(Beginning of SOURCE DATA)
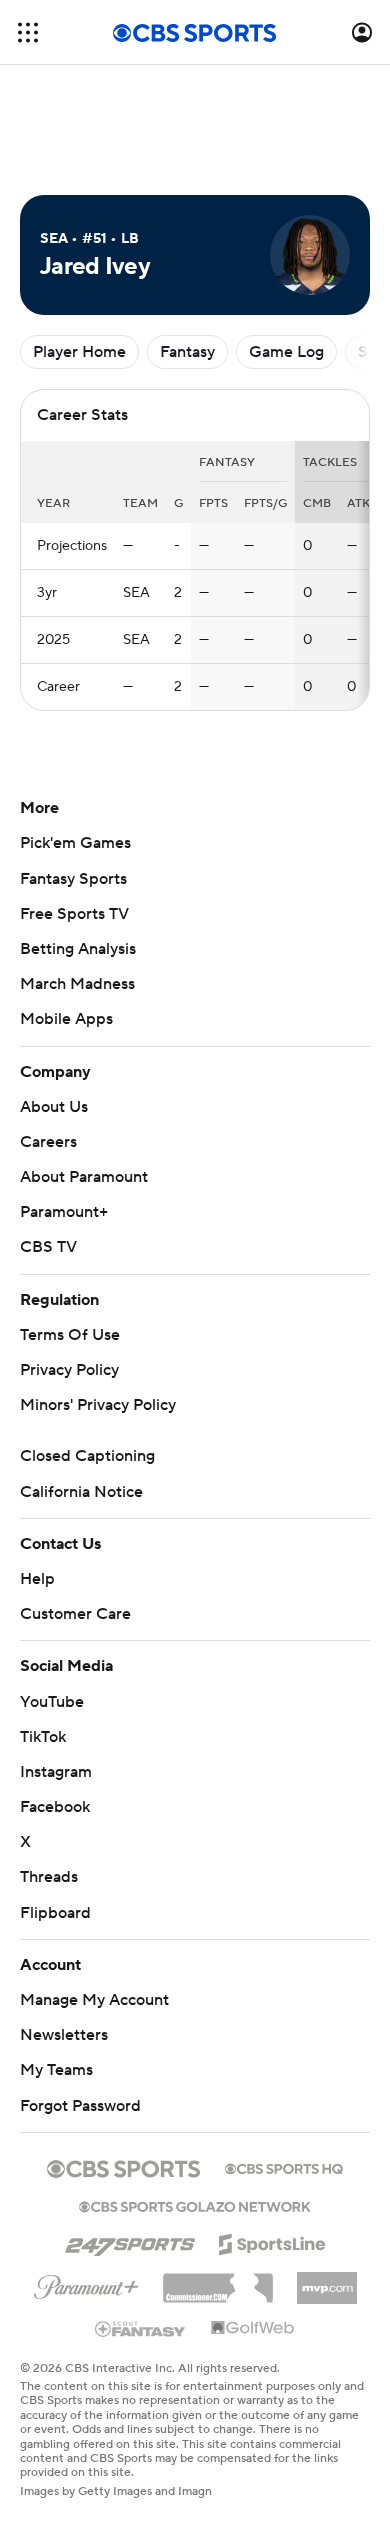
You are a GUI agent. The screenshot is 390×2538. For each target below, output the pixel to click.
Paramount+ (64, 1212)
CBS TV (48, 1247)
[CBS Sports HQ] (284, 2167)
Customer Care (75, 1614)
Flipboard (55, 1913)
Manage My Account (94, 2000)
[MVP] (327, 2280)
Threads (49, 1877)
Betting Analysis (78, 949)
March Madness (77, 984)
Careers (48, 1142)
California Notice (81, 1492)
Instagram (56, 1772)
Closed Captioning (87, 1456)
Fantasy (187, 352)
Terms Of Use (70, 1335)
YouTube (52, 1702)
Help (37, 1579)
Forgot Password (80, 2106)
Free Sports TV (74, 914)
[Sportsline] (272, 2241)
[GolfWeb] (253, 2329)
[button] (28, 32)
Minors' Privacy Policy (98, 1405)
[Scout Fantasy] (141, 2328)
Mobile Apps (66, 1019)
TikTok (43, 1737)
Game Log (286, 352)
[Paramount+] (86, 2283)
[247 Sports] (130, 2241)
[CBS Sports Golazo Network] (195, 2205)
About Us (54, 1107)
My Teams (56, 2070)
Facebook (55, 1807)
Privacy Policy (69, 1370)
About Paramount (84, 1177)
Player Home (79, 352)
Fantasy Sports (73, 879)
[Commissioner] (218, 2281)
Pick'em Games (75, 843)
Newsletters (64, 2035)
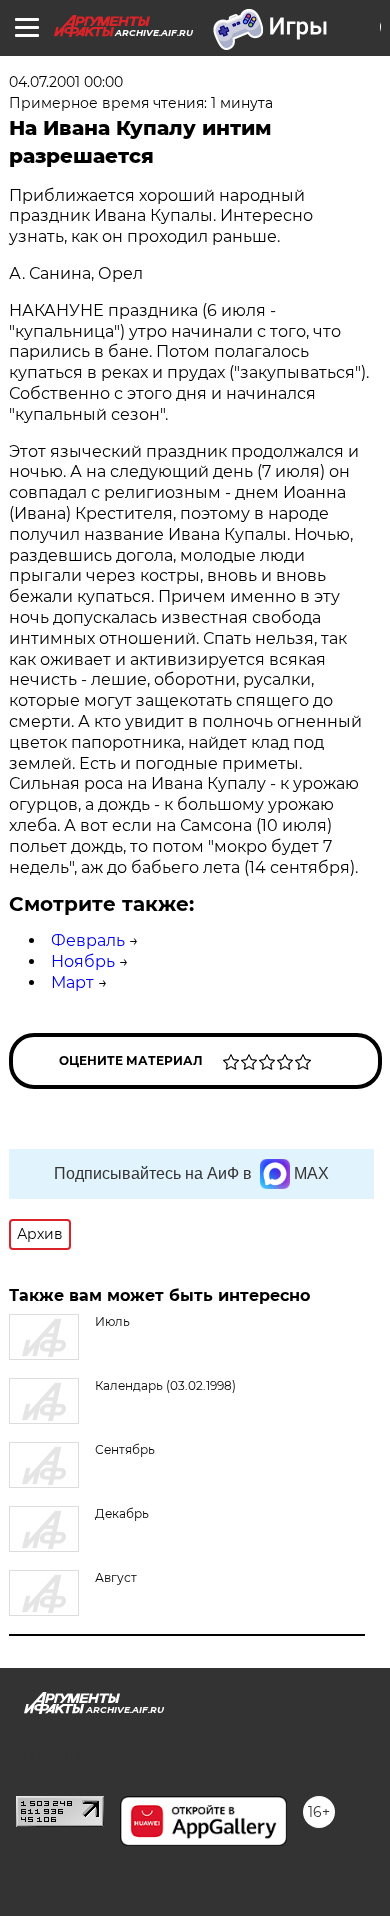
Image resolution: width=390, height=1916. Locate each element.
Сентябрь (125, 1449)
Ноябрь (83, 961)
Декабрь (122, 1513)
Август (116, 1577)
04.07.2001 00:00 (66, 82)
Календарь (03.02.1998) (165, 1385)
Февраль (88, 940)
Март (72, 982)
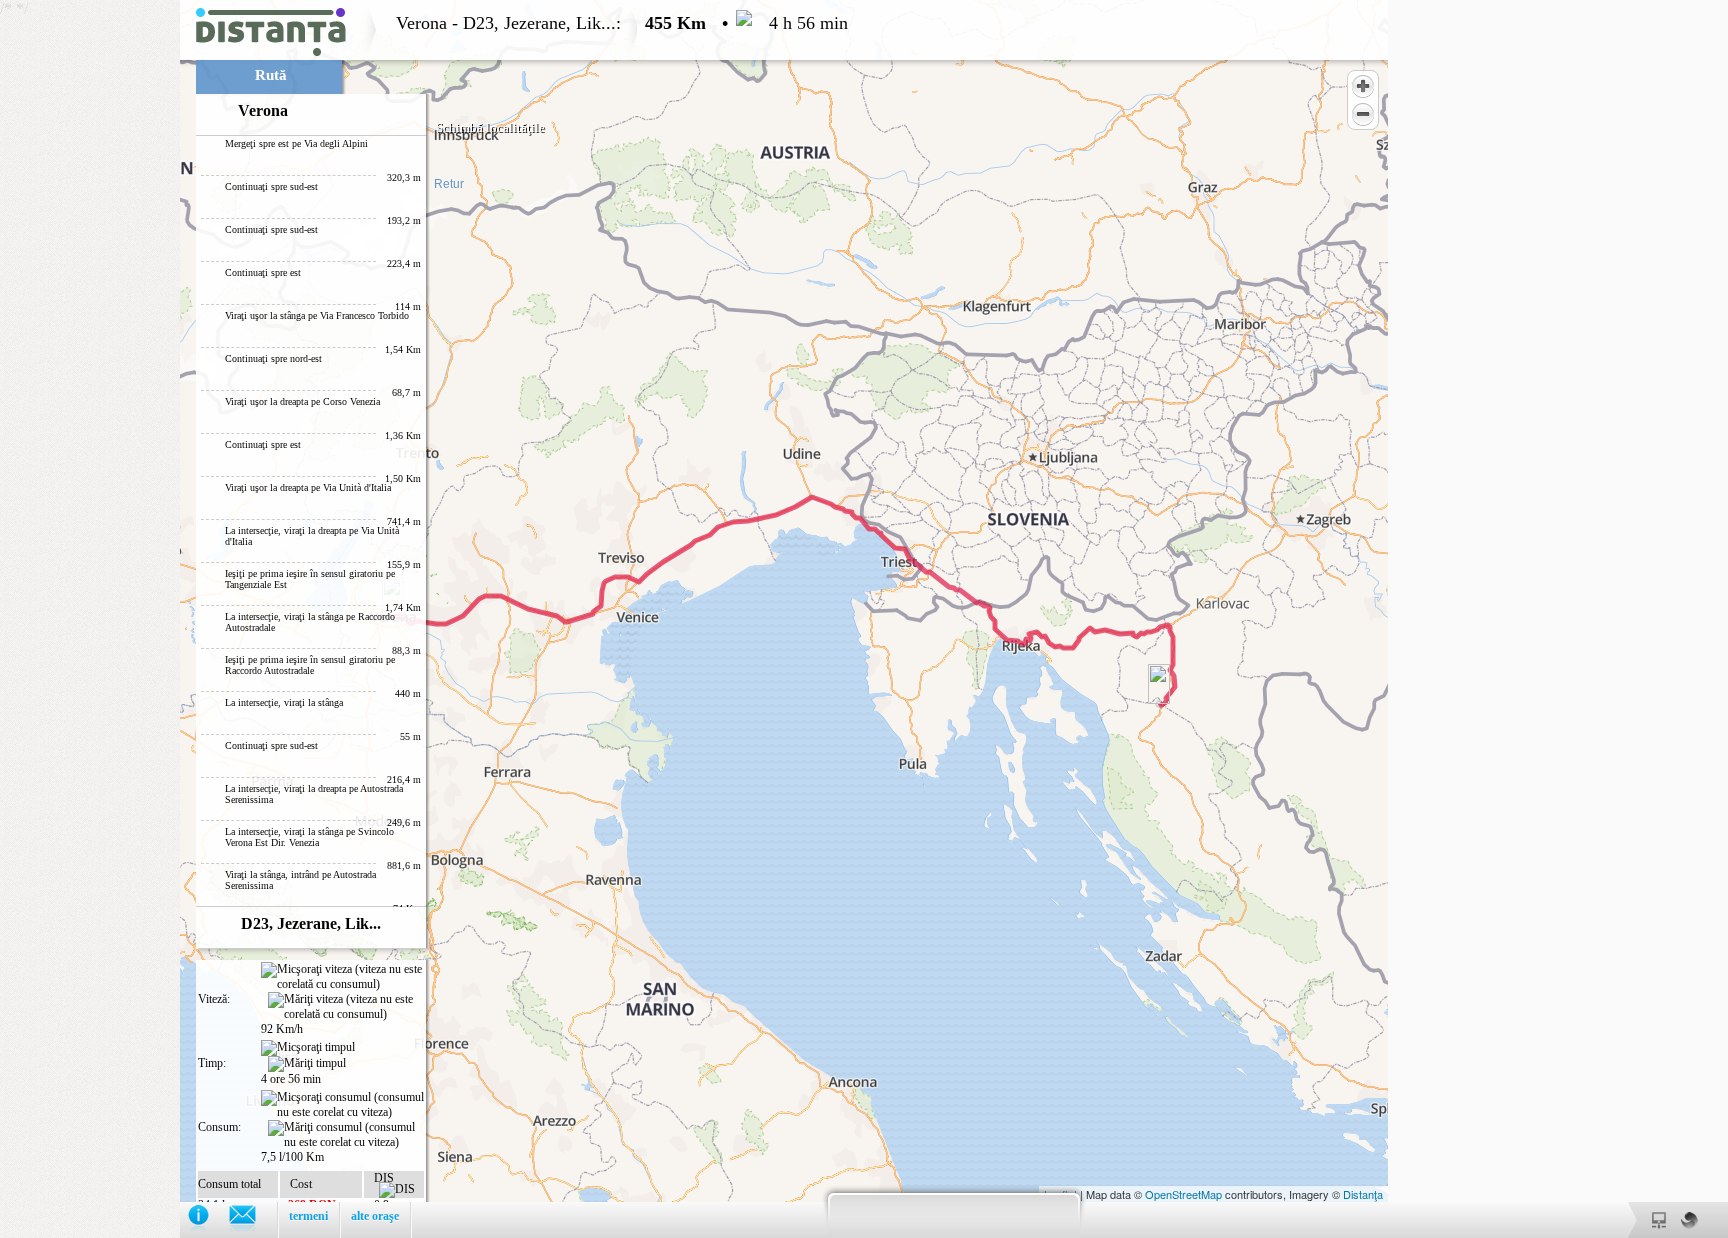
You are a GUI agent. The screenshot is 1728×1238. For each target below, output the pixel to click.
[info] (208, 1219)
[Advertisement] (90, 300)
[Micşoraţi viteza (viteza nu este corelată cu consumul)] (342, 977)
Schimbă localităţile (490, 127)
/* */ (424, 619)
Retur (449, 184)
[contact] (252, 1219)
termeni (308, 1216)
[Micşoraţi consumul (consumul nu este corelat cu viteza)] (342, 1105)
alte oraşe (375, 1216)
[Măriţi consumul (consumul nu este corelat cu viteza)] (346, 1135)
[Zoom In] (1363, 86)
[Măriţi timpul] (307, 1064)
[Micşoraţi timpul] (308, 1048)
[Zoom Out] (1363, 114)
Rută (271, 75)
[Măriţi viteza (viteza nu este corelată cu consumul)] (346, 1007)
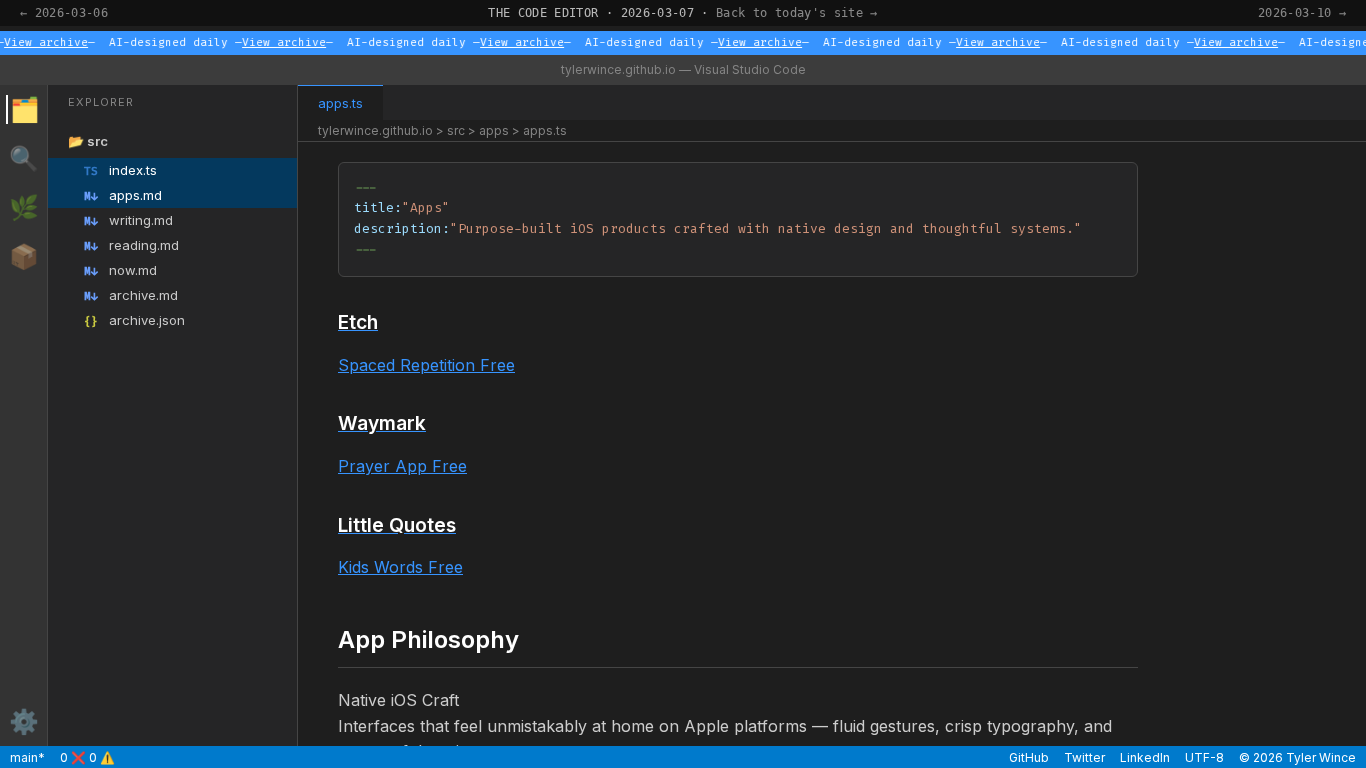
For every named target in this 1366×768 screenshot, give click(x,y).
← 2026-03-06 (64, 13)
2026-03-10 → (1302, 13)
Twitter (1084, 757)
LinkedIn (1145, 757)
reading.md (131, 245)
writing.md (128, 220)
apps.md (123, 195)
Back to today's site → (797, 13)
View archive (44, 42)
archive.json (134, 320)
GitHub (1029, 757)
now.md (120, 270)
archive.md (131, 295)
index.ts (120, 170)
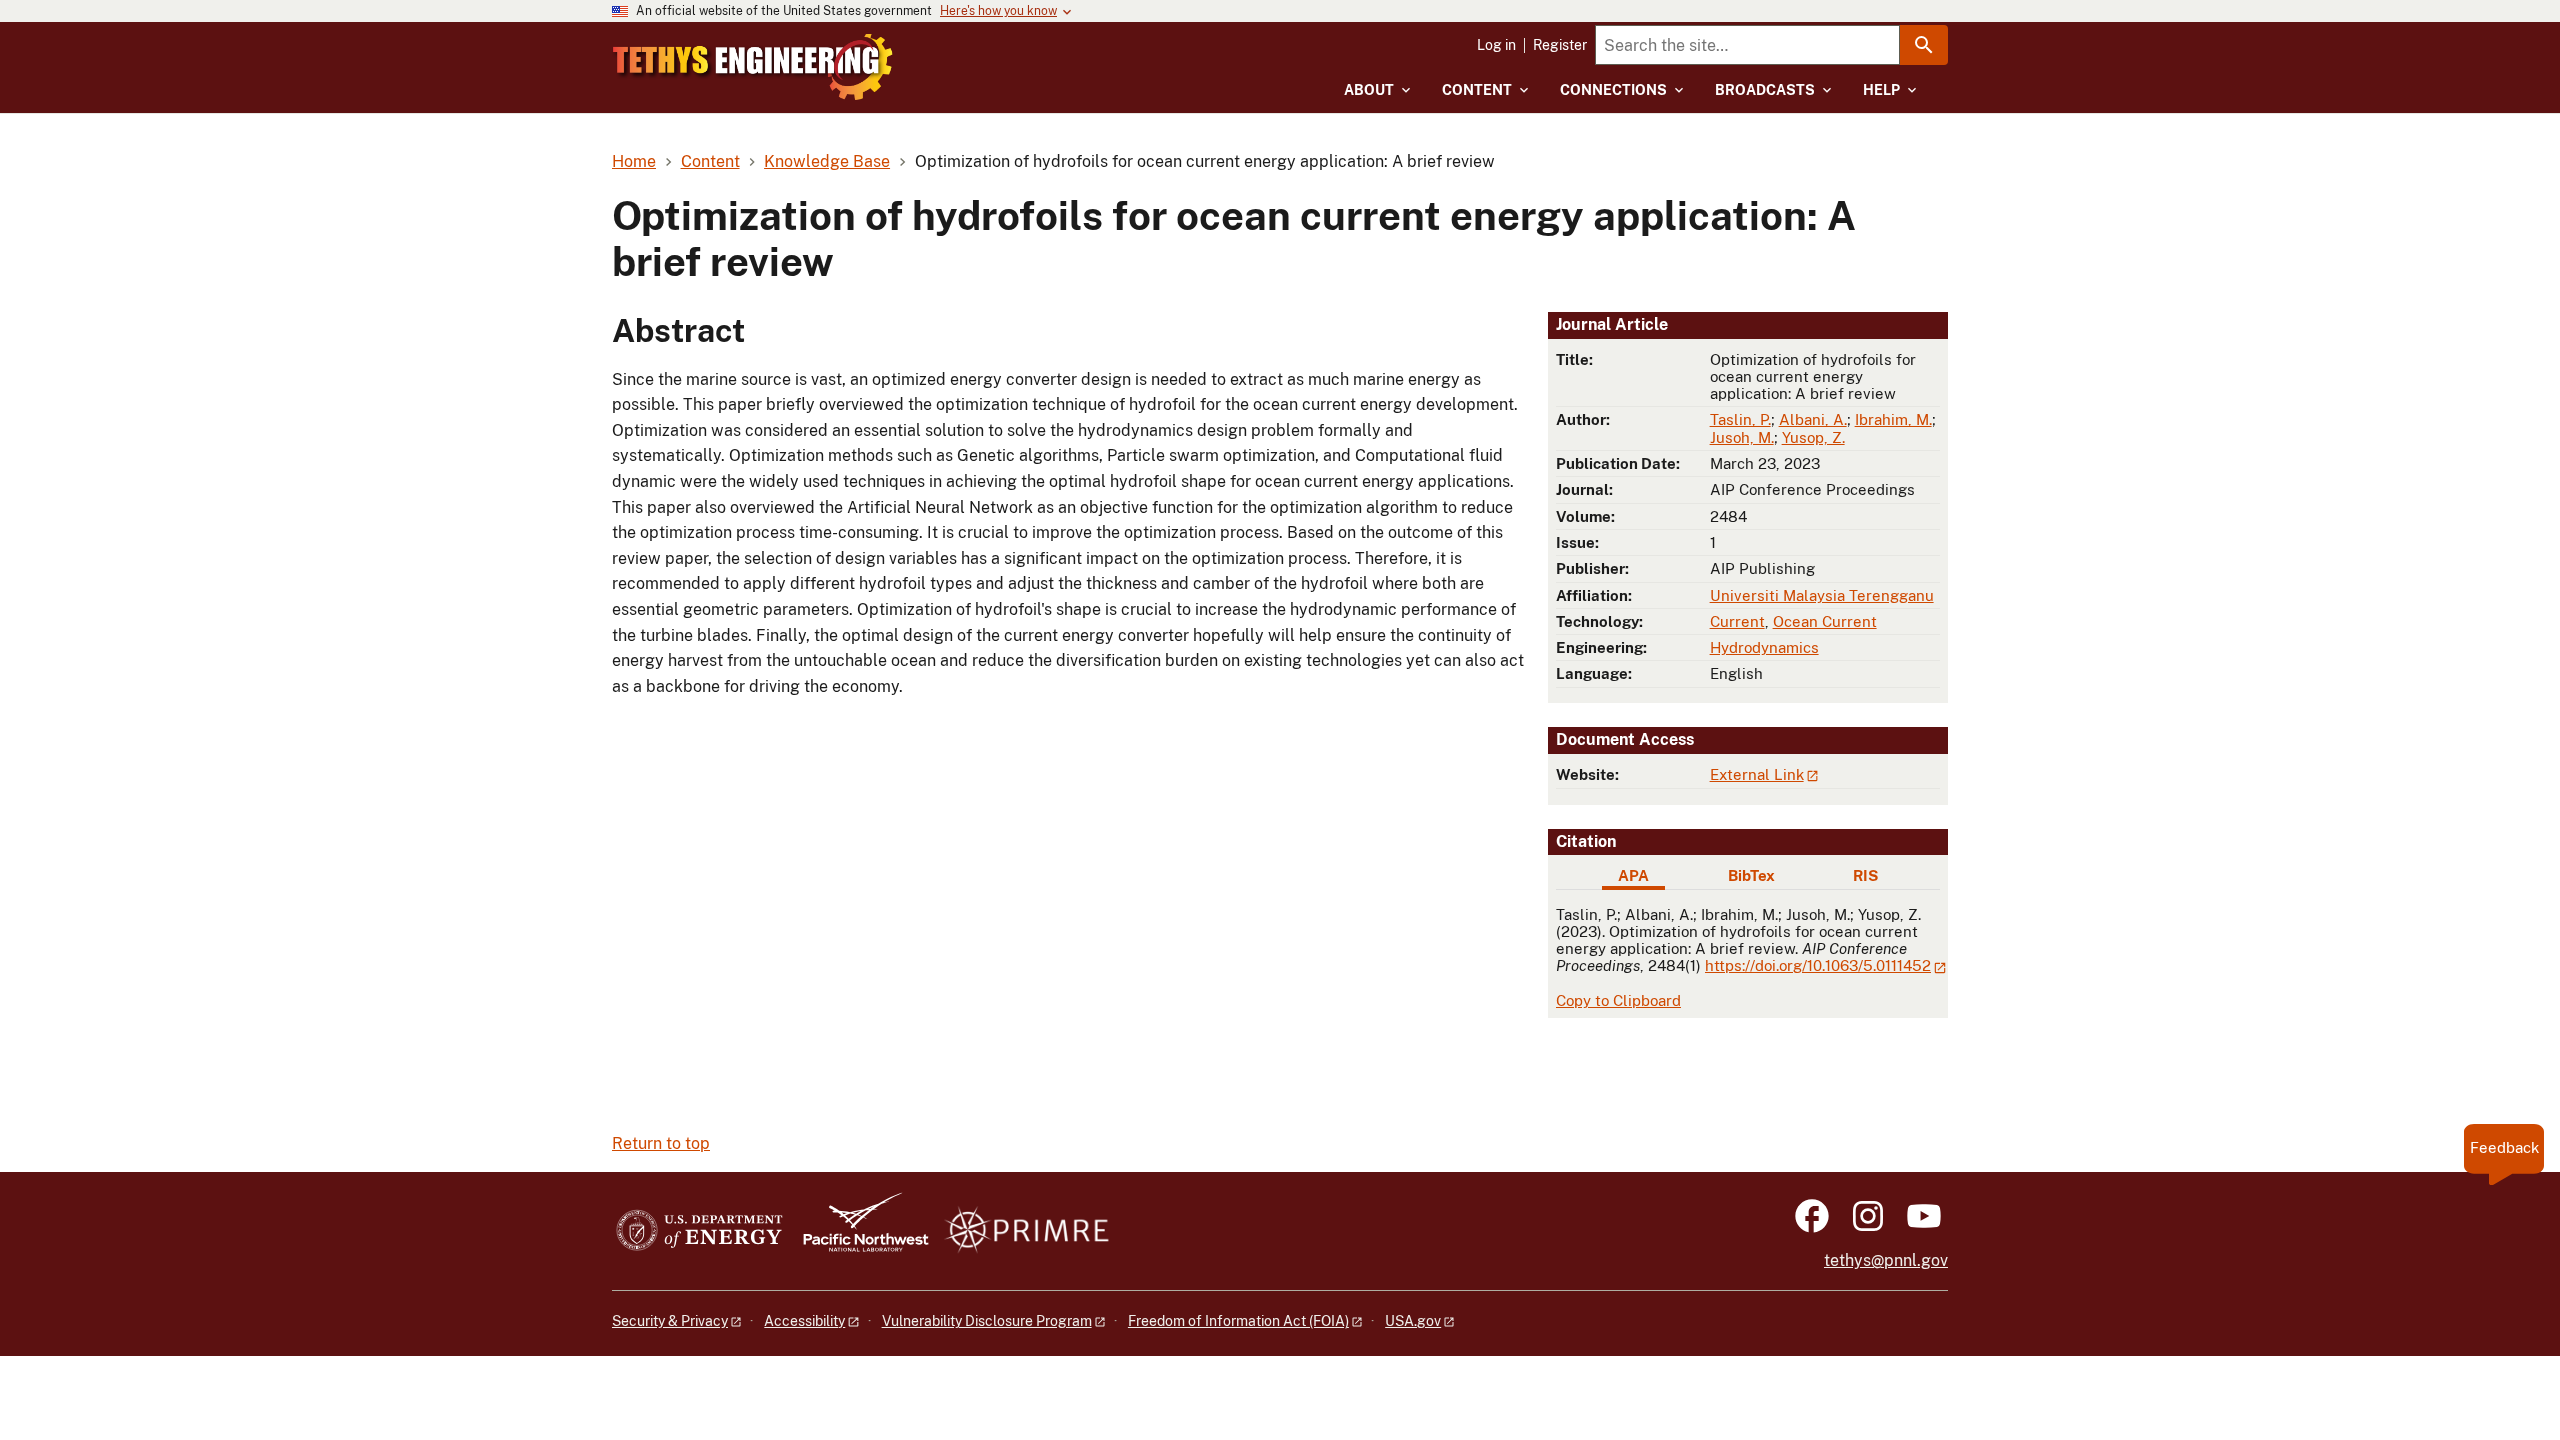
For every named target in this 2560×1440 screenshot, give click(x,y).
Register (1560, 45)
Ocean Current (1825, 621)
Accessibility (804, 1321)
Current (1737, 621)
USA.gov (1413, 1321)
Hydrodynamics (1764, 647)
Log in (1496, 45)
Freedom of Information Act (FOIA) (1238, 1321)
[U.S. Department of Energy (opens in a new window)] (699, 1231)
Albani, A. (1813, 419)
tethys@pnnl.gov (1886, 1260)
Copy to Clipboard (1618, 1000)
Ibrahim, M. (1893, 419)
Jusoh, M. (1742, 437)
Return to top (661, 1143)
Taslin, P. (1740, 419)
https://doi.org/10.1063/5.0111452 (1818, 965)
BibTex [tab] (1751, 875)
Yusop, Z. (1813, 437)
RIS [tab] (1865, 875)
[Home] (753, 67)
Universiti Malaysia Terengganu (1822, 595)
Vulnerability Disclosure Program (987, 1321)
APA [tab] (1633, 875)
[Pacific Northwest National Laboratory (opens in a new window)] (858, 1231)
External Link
(End of SOURCE DATA)
• _TASK PROMPT_: From the data above, return only the lines starting at the line that holds "Paramount+ (64, 1212)" and ending at the line that holds "[Măriţi consumul (consumul", word for word and without pictures.

• _ANSWER FOR THE TASK_:
Paramount+ (64, 1212)
CBS TV (48, 1247)
[CBS Sports HQ] (284, 2167)
Customer Care (75, 1614)
Flipboard (55, 1913)
Manage My Account (94, 2000)
[MVP] (327, 2280)
Threads (49, 1877)
Betting Analysis (78, 949)
March Madness (77, 984)
Careers (48, 1142)
California Notice (81, 1492)
Instagram (56, 1772)
Closed Captioning (87, 1456)
Fantasy (187, 352)
Terms Of Use (70, 1335)
YouTube (52, 1702)
Help (37, 1579)
Forgot Password (80, 2106)
Free Sports TV (74, 914)
[Sportsline] (272, 2241)
[GolfWeb] (253, 2329)
[button] (28, 32)
Minors' Privacy Policy (98, 1405)
[Scout Fantasy] (141, 2328)
Mobile Apps (66, 1019)
TikTok (43, 1737)
Game Log (286, 352)
[Paramount+] (86, 2283)
[247 Sports] (130, 2241)
[CBS Sports Golazo Network] (195, 2205)
About Us (54, 1107)
My Teams (56, 2070)
Facebook (55, 1807)
Privacy Policy (69, 1370)
About Paramount (84, 1177)
Player Home (79, 352)
Fantasy Sports (73, 879)
[Commissioner] (218, 2281)
Pick'em Games (75, 843)
Newsletters (64, 2035)
Image resolution: width=390, height=1916. Locate each element.
Сентябрь (125, 1449)
Ноябрь (83, 961)
Декабрь (122, 1513)
Август (116, 1577)
04.07.2001 00:00 (66, 82)
Календарь (03.02.1998) (165, 1385)
Февраль (88, 940)
Март (72, 982)
You are a GUI agent. The screenshot is 1728×1238. For each target below, output the pixel to click.
[info] (208, 1219)
[Advertisement] (90, 300)
[Micşoraţi viteza (viteza nu este corelată cu consumul)] (342, 977)
Schimbă localităţile (490, 127)
/* */ (424, 619)
Retur (449, 184)
[contact] (252, 1219)
termeni (308, 1216)
[Micşoraţi consumul (consumul nu este corelat cu viteza)] (342, 1105)
alte oraşe (375, 1216)
[Măriţi consumul (consumul nu este corelat cu viteza)] (346, 1135)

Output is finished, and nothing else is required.